═════ LISTING ═════
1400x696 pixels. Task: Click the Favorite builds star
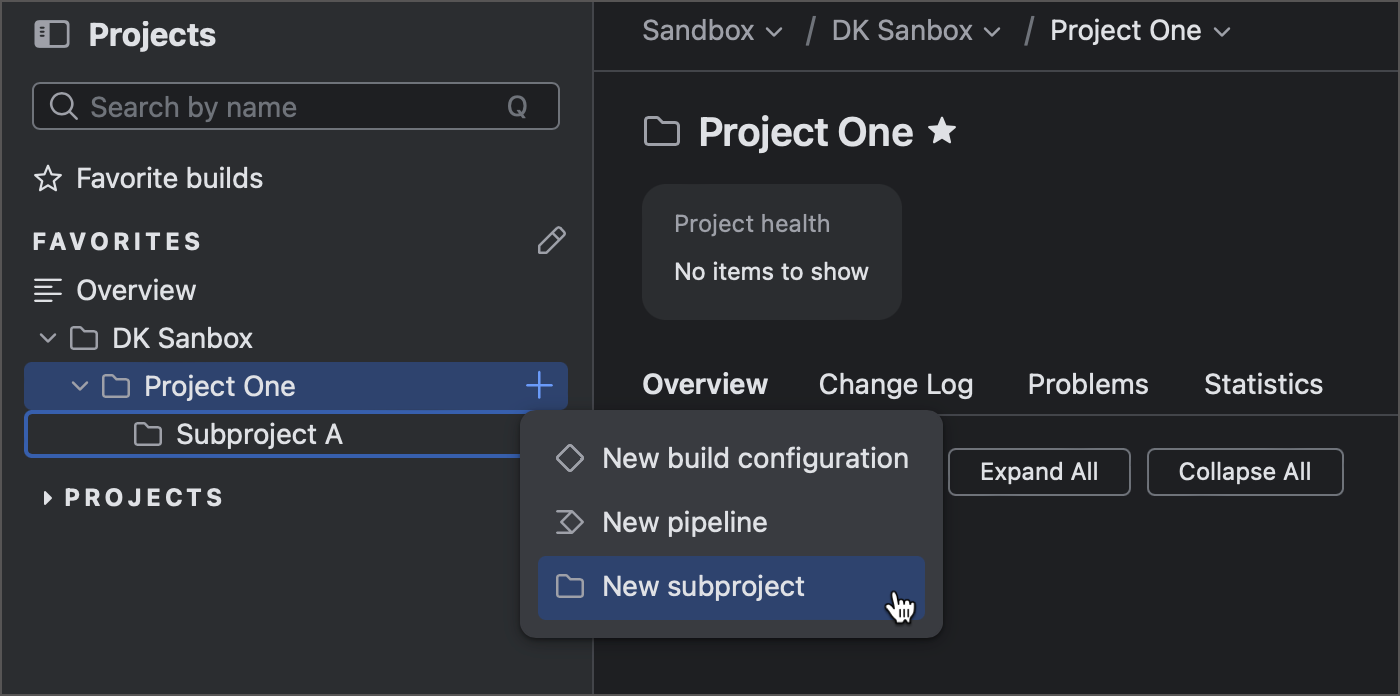click(x=47, y=178)
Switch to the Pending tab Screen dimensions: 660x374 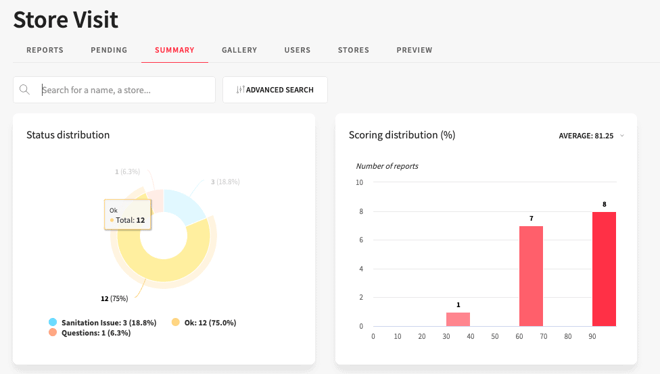[109, 50]
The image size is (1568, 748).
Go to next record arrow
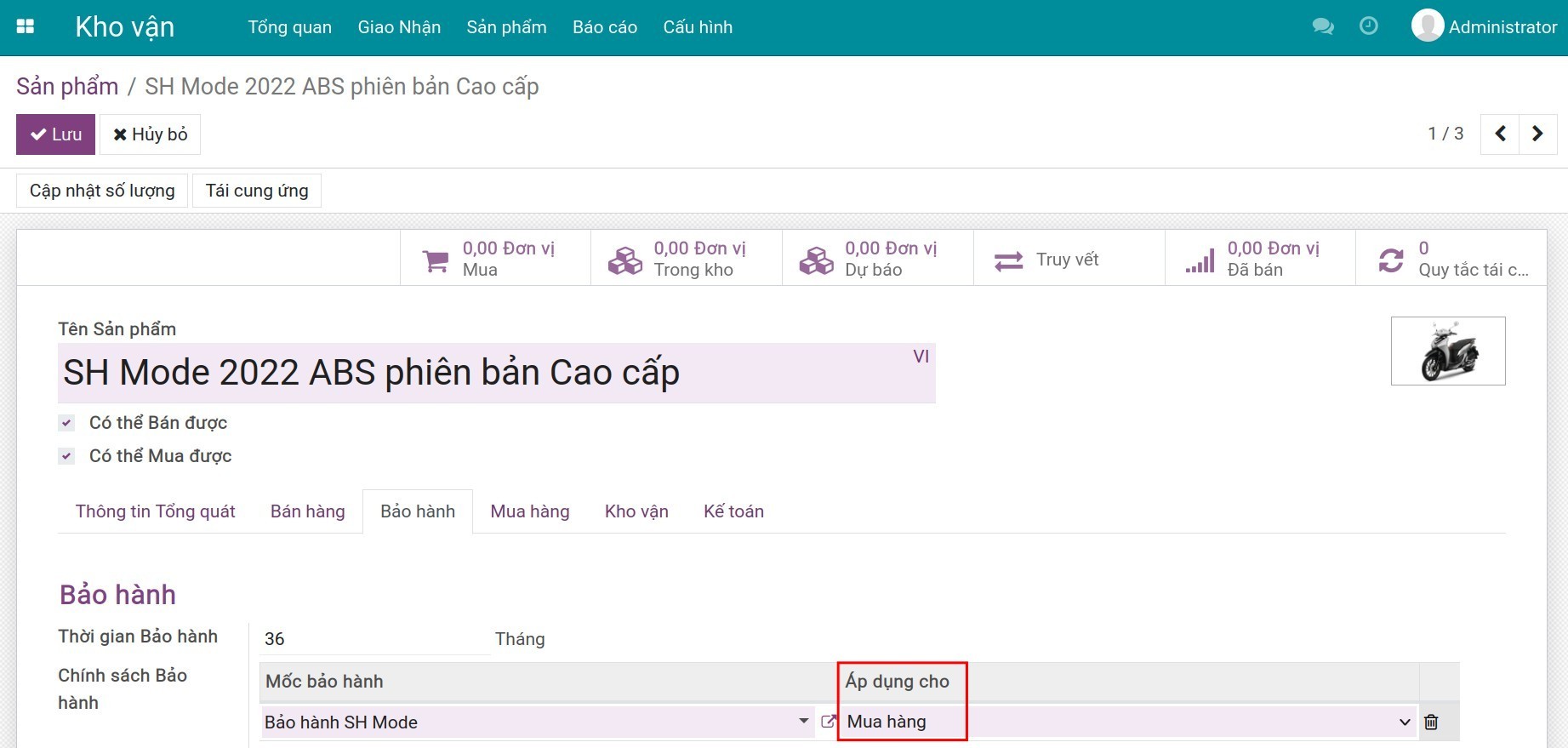point(1537,134)
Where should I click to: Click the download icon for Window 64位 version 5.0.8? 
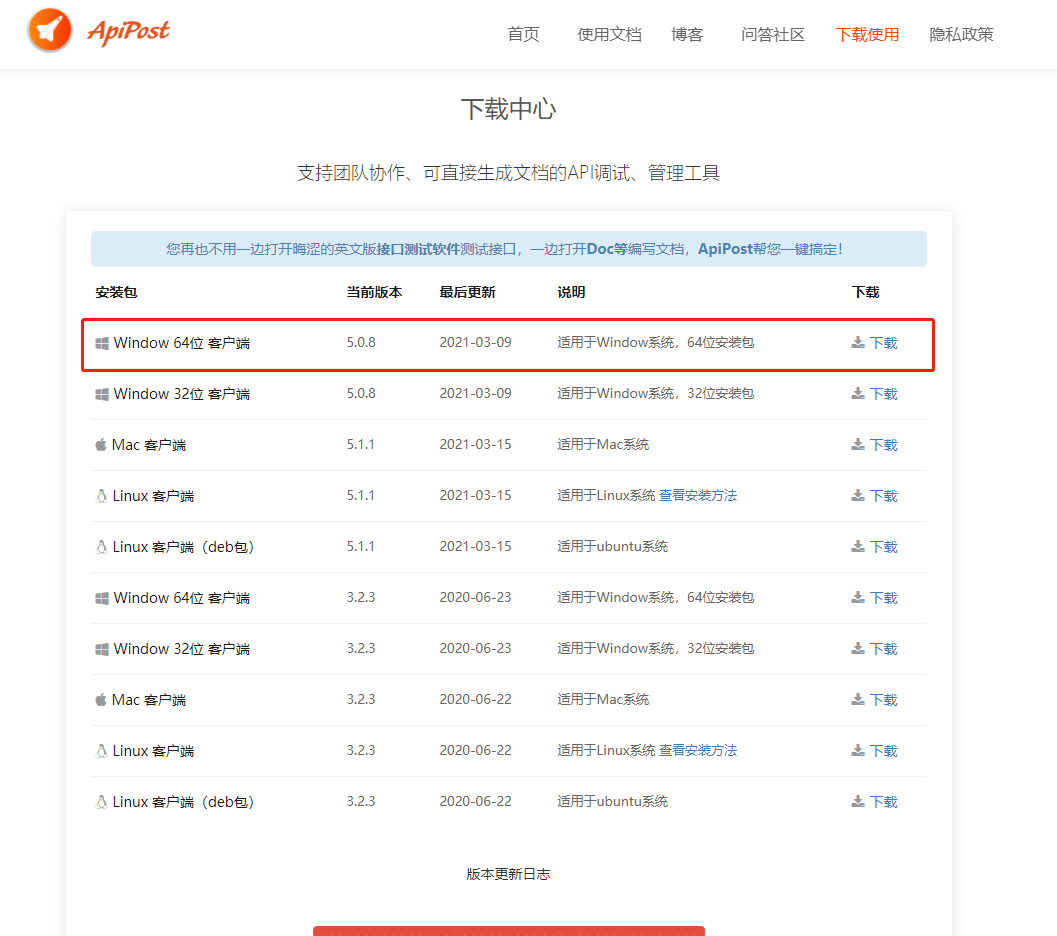click(x=857, y=342)
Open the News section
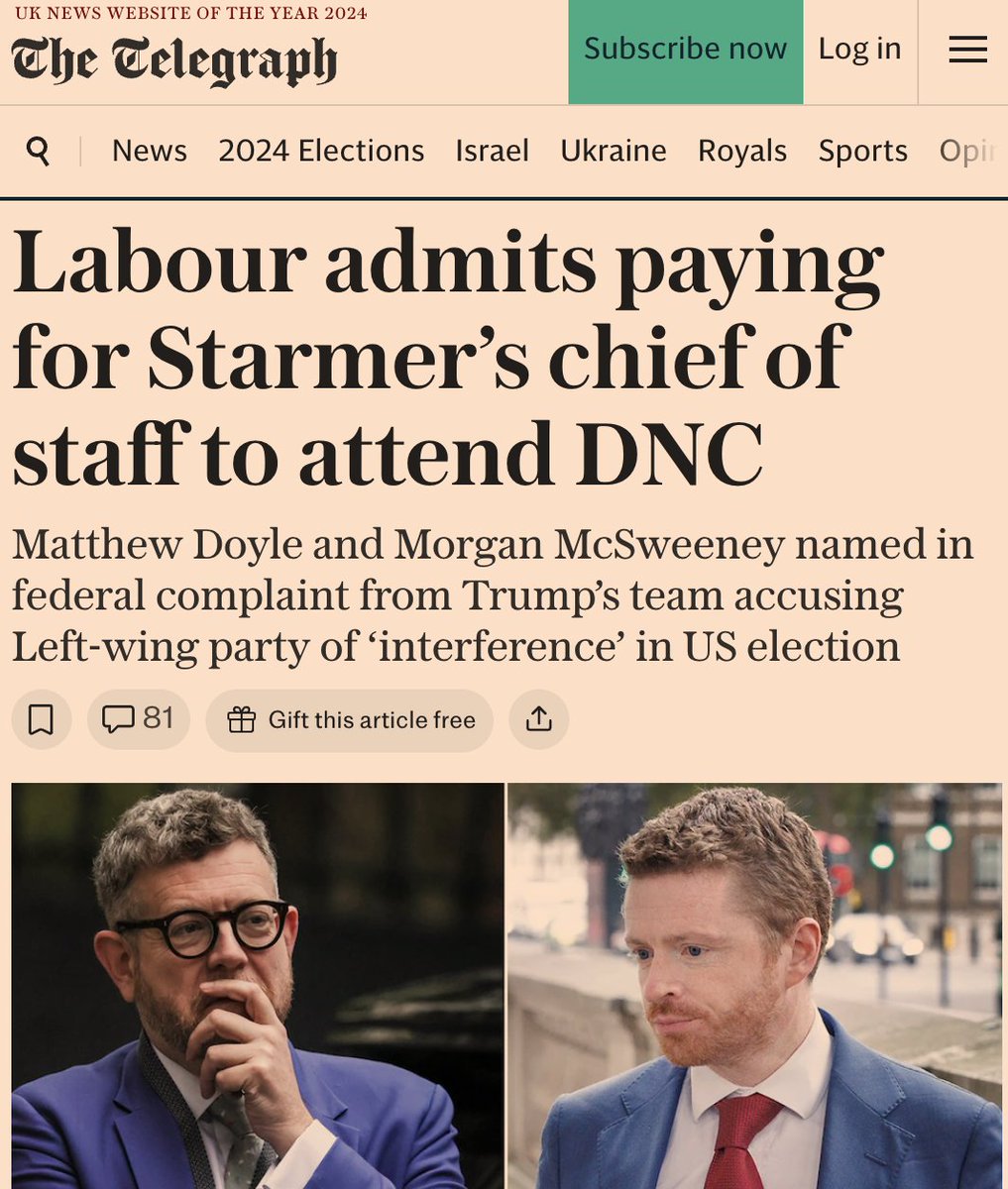 (150, 151)
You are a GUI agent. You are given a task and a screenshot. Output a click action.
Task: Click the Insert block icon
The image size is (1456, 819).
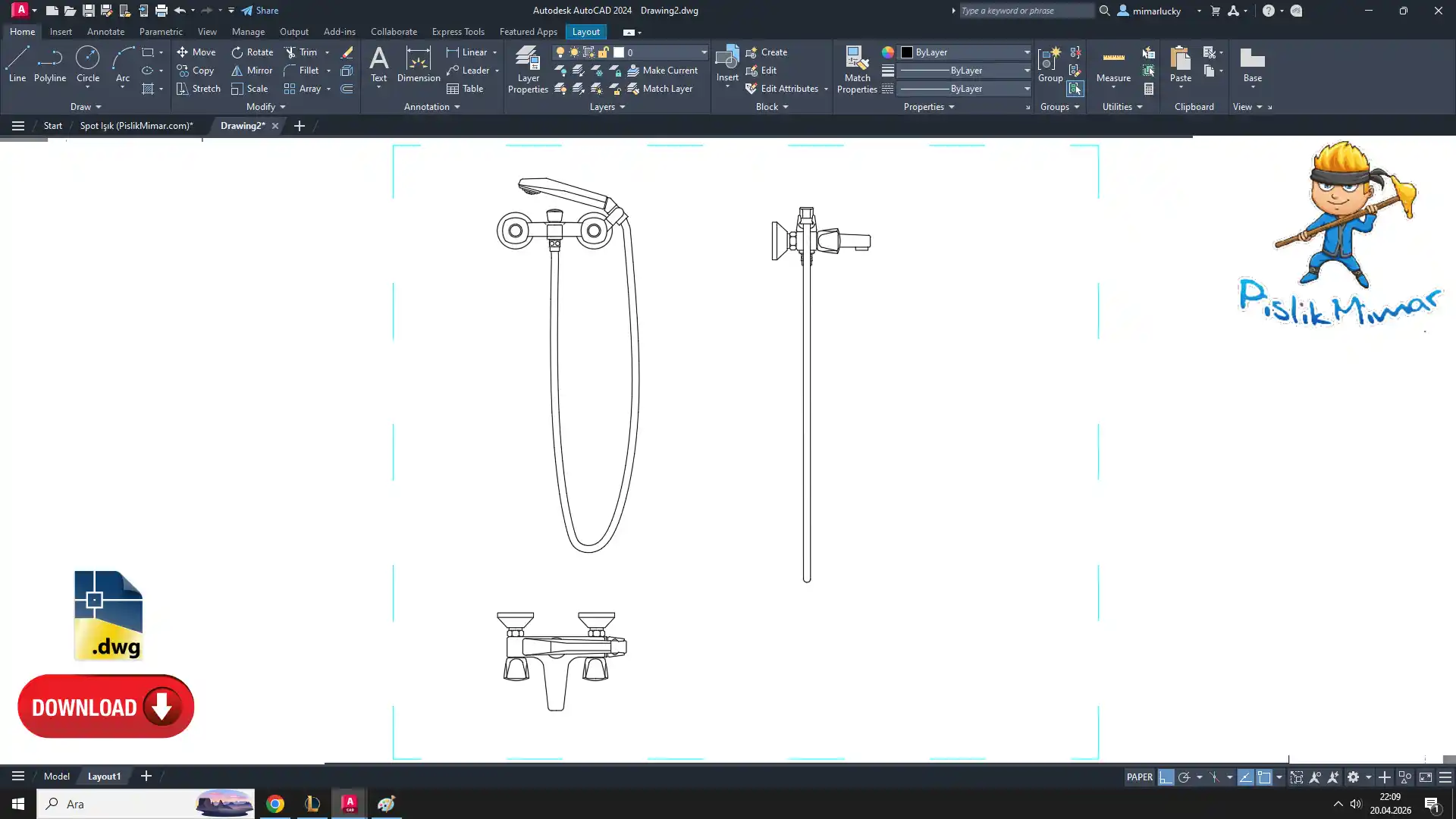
═════
▸ TASK GOAL
Reproduce the stretch of records from the line containing "Where should I" through the end of the records, requests included, with every coordinate in the answers increased by 84. Omit the pictures from the output.

▸ TASK ANSWER
Where should I click to: Click the download icon for Window 64位 version 5.0.8? 
click(x=941, y=426)
Open the News section
 (234, 235)
You are a GUI agent. You are given a task and a screenshot. Output a click action.
Task: Click the Insert block icon
The image size is (1456, 819).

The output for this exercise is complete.